Computational graphs are a nice way to think about mathematical expressions. For example, consider the expression e=(a+b)∗(b+1). There are three operations: two additions and one multiplication. To help us talk about this, let’s introduce two intermediary variables, c and d so that every function’s output has a variable. We now have:

$c = a + b$

$d = b + 1$

$e = c * d$

To create a computational graph, we make each of these operations, along with the input variables, into nodes. When one node’s value is the input to another node, an arrow goes from one to another.

![image.png](attachment:image.png)

These sorts of graphs come up all the time in computer science, especially in talking about functional programs. They are very closely related to the notions of dependency graphs and call graphs. They’re also the core abstraction behind the popular deep learning framework Theano.

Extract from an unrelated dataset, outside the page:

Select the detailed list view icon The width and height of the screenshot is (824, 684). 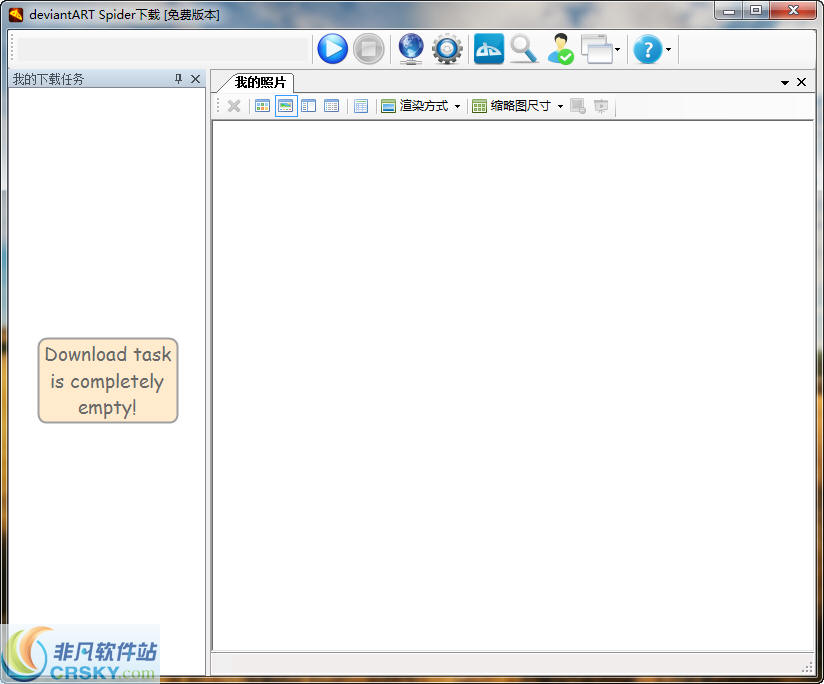click(x=331, y=105)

We can evaluate the expression by setting the input variables to certain values and computing nodes up through the graph. For example, let’s set a=2 and b=1:

![image-2.png](attachment:image-2.png)



## Derivatives on computation graph

If one wants to understand derivatives in a computational graph, the key is to understand derivatives on the edges. If a directly affects c, then we want to know how it affects c. If a changes a little bit, how does c change? We call this the partial derivative of c with respect to a.

To evaluate the partial derivatives in this graph, we need the sum rule and the product rule:

$\frac{\partial}{\partial u}uv = u\frac{\partial v}{\partial u} + v\frac{\partial u}{\partial u} = v$

Below, the graph has the derivative on each edge labeled.

![image.png](attachment:image.png)

What if we want to understand how nodes that aren’t directly connected affect each other? Let’s consider how e is affected by a. If we change a at a speed of 1, c also changes at a speed of 1. In turn, c changing at a speed of 1 causes e to change at a speed of 2. So e changes at a rate of 1∗2 with respect to a.

The general rule is to sum over all possible paths from one node to the other, multiplying the derivatives on each edge of the path together. For example, to get the derivative of e with respect to b we get:

$\frac{\partial e}{\partial b}= 1*2 + 1*3$